GlaxoSmithKline plans to carry out clinical trials on its pancreatic drug hopeful, GSK547, following promising results when treating mice and laboratory-grown tumour cells.

The experimental drug was found to be effective when paired with Merck & Co’s checkpoint inhibitor Keytruda, which works by blocking the proteins that prevent the patient’s immune system from killing cancer cells.

Mice were given GSK547 plus the PD1 checkpoint inhibitor and an Inducible T-cell COStimulator (ICOS) activator that helps prime the immune system’s T cells to identify cancer cells and target them for attack.

The mice who had pancreatic ductal adenocarcinoma and who were given the GSK547 combination therapy, survived for 50 days, whereas animals with the same cancer who were given the checkpoint inhibitors alone lived for half that time.

GlaxoSmithKline is due to launch a phase 1 clinical trial this month using GSK095, which is a new version of the drug meant for safe testing in humans.

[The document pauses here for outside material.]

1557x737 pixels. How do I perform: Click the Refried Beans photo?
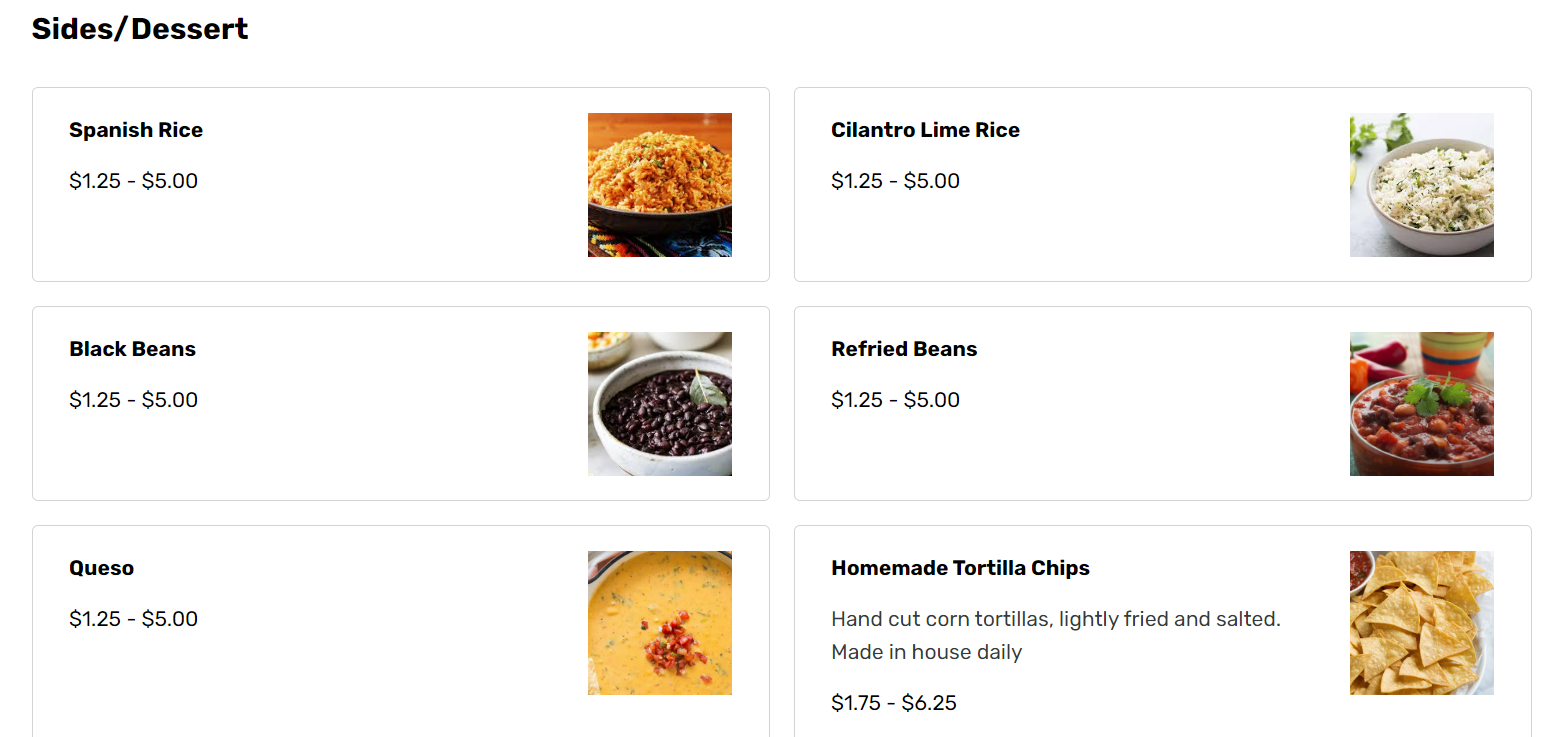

Professor George Miller of NYU Langone Health and Perlmutter, said: “Our results support the potential effectiveness of blocking a signalling pathway in pancreatic ductal adenocarcinoma in a way that potently complements existing treatments.

“If clinical trials prove successful, this could be really promising for many people with end-stage disease.”

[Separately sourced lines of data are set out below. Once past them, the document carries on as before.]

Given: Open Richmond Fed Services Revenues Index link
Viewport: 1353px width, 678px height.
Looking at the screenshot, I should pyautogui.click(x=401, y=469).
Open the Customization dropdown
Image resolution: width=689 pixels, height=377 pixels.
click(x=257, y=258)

Also, the researchers found that tests on human pancreatic cells in the laboratory that were treated with GSK547 doubled killer T cell activation and led to a five-fold decrease in the cells that suppress the immune system.

The move signals a renewed interest in oncology on GlaxoSmithKline’s part. The company sold its oncology portfolio to Novartis in a £16 billion deal that was sealed in 2015. In the same transaction, GSK took over the bulk of the Novartis vaccine business.

The UK-based company is said to be waiting for the next generation of its prescription medicines to reach to market.

Earlier this year, GSK announced it was buying out Novartis’s 36.5% stake in the over-the-counter joint venture the two companies formed in 2015. This deal includes products such as Sensodyne toothpaste, Panadol headache tablets and Nicotinell patches.